Fast jeden Abend wurde in der großen Halle ein Fest ausgetragen, zu denen viele Dorfbewohner kamen. Kinder rannten um die Tische, an denen ihre Eltern saßen, sie spielten miteinander und lachten.
Die Bewohner des Dorfes wurden zu meiner neuen Familie und neben meinem Vertrauten Kjell, schloss ich Freundschaft mit Signe, die Tochter eines ehemaligen dänischen Herrschers, die nach langer Flucht Schutz in Kattegat suchte.
Sie brachte ihren Bruder Hildur und ihren jungen Sohn Jess mit.
Sie wurden zu den wichtigsten Menschen meines Daseins, ich vertraute ihnen und sie waren mir dankbar, dass ich sie in Kattegat willkommen hieß.

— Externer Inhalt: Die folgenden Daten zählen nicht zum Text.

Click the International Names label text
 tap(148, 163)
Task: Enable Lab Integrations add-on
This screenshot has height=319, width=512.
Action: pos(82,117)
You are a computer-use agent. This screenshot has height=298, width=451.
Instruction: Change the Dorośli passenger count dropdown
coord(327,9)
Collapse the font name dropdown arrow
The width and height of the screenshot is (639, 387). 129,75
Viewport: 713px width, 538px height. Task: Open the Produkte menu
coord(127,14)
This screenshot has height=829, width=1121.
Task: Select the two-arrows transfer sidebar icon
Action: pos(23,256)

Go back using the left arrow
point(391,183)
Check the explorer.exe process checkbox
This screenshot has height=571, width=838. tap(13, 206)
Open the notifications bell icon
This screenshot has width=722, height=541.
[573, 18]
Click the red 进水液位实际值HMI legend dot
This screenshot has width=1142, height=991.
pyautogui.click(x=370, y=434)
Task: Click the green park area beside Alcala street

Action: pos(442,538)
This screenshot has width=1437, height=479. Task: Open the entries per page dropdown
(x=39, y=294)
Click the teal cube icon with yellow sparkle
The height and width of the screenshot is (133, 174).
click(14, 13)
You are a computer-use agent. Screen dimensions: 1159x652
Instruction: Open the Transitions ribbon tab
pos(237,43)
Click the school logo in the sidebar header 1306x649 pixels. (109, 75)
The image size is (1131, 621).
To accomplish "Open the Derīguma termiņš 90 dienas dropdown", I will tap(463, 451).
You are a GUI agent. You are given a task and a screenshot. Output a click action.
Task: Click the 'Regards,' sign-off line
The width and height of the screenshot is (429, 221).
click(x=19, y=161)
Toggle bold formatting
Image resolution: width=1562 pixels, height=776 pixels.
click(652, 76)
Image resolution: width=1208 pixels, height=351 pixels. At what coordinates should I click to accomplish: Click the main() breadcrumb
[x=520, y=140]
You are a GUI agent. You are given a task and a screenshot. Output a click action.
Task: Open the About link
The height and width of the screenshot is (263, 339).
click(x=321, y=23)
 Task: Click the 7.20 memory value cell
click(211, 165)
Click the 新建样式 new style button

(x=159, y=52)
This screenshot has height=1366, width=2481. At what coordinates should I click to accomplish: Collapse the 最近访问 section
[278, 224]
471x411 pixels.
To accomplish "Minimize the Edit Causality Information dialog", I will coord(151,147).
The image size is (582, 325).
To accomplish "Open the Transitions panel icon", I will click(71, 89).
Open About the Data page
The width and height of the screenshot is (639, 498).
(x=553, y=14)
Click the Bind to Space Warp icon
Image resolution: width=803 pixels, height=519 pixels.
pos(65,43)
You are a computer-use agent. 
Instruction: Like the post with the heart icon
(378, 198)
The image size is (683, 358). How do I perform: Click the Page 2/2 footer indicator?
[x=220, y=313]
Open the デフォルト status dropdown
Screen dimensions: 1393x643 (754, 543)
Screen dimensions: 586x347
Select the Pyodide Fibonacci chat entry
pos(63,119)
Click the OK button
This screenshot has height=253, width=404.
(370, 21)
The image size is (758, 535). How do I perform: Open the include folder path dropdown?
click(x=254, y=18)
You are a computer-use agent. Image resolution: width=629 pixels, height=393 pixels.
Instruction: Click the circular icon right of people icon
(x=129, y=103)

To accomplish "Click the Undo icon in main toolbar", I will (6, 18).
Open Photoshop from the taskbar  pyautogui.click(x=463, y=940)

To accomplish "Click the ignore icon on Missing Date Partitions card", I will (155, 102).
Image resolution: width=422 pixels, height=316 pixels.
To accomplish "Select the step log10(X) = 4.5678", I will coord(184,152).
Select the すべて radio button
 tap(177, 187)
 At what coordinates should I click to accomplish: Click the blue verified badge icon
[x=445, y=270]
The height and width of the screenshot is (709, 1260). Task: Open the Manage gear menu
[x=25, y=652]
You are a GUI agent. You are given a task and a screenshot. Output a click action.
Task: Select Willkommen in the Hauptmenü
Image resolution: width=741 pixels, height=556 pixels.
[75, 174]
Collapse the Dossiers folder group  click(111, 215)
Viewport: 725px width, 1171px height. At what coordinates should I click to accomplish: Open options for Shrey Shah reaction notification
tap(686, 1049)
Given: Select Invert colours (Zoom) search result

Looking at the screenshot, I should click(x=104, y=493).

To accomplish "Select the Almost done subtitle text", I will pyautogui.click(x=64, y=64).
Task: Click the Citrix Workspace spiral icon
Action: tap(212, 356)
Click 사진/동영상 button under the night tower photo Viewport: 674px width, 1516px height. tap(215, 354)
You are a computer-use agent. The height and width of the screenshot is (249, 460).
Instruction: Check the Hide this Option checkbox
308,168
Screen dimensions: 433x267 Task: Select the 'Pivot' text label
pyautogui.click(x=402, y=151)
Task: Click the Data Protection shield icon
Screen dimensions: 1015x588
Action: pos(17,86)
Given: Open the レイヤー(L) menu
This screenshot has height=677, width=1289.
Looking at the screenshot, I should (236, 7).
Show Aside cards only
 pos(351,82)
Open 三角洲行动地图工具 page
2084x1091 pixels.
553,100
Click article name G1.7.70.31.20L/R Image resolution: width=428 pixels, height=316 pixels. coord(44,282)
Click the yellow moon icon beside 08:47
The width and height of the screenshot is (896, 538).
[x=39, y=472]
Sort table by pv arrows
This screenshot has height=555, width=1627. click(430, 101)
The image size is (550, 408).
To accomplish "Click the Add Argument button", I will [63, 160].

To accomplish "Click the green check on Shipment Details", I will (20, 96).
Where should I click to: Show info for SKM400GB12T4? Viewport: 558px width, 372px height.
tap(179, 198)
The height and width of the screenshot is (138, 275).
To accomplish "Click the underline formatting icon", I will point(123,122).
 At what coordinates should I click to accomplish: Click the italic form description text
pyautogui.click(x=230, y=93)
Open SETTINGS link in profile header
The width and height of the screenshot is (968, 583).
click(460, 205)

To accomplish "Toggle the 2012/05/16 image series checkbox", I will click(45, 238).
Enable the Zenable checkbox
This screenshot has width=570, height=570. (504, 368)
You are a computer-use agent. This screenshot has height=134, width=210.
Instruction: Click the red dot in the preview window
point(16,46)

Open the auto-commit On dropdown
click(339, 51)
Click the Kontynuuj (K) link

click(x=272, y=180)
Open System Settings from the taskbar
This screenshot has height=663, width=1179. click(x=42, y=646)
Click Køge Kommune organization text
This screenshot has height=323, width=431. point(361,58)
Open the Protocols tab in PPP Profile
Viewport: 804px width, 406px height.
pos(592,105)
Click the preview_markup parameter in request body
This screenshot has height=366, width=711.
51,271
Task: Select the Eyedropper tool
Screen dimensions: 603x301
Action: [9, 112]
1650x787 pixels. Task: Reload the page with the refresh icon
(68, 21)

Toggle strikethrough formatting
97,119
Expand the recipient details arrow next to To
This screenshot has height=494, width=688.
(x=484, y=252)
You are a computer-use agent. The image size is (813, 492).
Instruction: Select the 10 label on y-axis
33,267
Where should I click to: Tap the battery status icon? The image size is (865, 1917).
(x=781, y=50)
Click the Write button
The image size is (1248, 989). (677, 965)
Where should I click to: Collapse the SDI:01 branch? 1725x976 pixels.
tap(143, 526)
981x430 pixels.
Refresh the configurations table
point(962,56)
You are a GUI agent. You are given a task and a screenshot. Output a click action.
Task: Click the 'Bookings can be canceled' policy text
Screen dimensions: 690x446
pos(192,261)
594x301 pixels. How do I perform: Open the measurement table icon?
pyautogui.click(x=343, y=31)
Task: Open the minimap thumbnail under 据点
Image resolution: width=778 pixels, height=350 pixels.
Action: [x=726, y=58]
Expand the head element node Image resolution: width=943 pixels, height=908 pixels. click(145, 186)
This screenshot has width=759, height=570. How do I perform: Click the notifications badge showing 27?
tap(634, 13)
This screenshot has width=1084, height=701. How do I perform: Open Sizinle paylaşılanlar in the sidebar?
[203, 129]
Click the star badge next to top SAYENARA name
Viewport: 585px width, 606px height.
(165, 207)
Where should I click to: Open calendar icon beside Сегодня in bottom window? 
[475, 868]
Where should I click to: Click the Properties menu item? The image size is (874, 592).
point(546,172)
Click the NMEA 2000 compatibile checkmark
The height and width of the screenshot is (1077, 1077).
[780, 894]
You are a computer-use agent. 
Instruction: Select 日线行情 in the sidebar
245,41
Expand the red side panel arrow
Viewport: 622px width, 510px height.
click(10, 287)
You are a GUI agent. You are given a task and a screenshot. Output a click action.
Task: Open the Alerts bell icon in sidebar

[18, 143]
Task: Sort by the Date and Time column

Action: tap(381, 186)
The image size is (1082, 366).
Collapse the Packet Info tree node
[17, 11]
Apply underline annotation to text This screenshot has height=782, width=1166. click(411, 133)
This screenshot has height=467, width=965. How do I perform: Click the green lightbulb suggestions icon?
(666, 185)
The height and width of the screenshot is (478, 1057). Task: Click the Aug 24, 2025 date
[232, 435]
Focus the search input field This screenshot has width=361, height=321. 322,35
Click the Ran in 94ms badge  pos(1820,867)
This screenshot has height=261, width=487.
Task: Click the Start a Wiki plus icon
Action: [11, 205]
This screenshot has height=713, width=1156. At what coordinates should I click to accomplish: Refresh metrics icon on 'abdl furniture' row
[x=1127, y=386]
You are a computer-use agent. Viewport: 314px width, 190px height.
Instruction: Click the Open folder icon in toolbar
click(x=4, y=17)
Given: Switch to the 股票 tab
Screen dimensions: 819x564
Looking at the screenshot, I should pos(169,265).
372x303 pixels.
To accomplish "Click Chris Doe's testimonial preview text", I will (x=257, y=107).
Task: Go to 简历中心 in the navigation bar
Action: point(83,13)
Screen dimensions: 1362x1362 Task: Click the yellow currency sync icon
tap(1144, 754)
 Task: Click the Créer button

"Tjara!", lachend kam Jess in die große Halle gelaufen.
Ich hockte mich hin und nahm ihn auf den Arm.

"Warst du mit deinem Onkel fischen?", fragte ich ihn lachend.
Stolz nickte der kleine, als Hildur ebenfalls in die Halle trat und auf mich zu kam, "Zwei haben wir sogar erwischt, nicht wahr, kleiner Mann?", fragte Hildur seinen Neffen und strich ihm über die Wange.

Er setzte sich an den Tisch, nahm einen Becher zur Hand und kippte sich Bier in diesen.
"Ich weiß immer noch nicht, wie ich dir danken soll, dass du meine Schwester und mich hier aufgenommen hast.", er starrte vor sich hin, während er sein Bier trank.

Mit Jess auf dem Arm musterte ich ihn. Er war kein besonders schöner Mann. Seine Nase war platt, sein Gesicht glich einer Birne, doch er war Kräftig gebaut.

Langsam lies ich Jess auf den Boden, der lachend und kreischend in Richtung Ausgang lief.
Ich setzte mich zu Hildur und sah ihn ernst an, "Du wirst mit mir in die Schlacht gegen England ziehen. Wir können jeden guten Krieger gebrauchen."

Glücklich lächelte er und nickte mir dankend zu, "Das ist alles, was du verlangst?"

Ich griff nach einem Becher und füllte mir trinken hinein, "Nein. Ich verlange, dass ich mit dir an meiner Seite die Schlacht und die Herrschaft über König Alfreds Reich gewinne. Skål.", leicht lächelnd erhob ich mein Becher und er tat es mir gleich.